A series of records

* * *

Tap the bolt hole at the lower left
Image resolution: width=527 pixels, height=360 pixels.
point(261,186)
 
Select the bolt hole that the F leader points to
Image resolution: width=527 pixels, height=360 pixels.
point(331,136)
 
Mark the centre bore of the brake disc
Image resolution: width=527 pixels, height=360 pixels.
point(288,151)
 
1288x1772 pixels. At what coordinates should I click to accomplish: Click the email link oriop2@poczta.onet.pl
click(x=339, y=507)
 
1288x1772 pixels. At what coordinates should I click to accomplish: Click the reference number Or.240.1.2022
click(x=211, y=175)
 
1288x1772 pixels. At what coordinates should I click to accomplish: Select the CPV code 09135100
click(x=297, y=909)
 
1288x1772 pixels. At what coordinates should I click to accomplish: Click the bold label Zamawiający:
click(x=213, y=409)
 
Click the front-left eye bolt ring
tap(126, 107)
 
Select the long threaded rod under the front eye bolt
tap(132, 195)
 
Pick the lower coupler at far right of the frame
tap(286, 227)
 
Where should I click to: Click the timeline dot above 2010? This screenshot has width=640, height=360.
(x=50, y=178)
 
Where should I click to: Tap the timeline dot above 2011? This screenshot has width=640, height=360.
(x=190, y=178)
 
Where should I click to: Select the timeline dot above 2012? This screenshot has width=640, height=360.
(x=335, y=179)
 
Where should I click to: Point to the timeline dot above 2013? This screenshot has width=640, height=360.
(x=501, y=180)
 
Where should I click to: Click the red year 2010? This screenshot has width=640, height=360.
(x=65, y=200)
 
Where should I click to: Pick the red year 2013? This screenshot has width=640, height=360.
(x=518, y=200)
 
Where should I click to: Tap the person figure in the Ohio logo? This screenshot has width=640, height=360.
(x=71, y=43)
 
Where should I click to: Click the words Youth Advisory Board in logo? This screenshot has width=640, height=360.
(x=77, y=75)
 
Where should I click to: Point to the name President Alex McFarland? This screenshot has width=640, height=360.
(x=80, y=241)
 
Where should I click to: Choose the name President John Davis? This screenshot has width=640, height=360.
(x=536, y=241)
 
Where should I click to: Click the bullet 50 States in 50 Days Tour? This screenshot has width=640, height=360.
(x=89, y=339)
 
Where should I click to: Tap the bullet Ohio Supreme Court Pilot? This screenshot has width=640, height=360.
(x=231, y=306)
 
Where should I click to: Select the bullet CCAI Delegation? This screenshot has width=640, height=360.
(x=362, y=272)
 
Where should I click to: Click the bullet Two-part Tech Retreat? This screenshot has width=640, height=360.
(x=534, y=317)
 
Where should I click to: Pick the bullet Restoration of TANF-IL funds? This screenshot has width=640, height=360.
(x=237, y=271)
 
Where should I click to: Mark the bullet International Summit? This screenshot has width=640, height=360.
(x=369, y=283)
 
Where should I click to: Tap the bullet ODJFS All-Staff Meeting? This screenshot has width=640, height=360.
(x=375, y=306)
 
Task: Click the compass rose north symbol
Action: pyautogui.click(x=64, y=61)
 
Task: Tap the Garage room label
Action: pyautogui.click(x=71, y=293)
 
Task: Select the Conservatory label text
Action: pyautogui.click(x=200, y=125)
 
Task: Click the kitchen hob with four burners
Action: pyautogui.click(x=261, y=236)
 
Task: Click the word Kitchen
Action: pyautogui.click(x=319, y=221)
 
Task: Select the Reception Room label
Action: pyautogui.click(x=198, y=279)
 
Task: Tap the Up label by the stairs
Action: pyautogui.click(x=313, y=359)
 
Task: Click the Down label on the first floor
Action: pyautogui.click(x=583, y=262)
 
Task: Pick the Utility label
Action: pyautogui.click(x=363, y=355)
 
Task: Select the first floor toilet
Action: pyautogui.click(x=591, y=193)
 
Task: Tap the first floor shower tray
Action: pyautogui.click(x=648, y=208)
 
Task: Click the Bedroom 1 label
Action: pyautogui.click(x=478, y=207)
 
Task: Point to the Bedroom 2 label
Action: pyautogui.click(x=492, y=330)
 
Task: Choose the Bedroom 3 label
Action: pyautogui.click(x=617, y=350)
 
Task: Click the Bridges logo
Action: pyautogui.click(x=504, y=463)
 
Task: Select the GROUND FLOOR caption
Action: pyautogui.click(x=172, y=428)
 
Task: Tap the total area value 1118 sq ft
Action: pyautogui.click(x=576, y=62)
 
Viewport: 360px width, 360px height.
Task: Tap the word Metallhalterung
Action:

* * *

**Exercise details**
Arrange the lines of the records as a numbered list, starting with the line that contains "Where should I click to: Tap the person" and continuing through the line that contains "(x=231, y=306)". Include only those lines, both ends included, and leave out the blank lines.

**Result for this task**
1. Where should I click to: Tap the person figure in the Ohio logo? This screenshot has width=640, height=360.
2. (x=71, y=43)
3. Where should I click to: Click the words Youth Advisory Board in logo? This screenshot has width=640, height=360.
4. (x=77, y=75)
5. Where should I click to: Point to the name President Alex McFarland? This screenshot has width=640, height=360.
6. (x=80, y=241)
7. Where should I click to: Choose the name President John Davis? This screenshot has width=640, height=360.
8. (x=536, y=241)
9. Where should I click to: Click the bullet 50 States in 50 Days Tour? This screenshot has width=640, height=360.
10. (x=89, y=339)
11. Where should I click to: Tap the bullet Ohio Supreme Court Pilot? This screenshot has width=640, height=360.
12. (x=231, y=306)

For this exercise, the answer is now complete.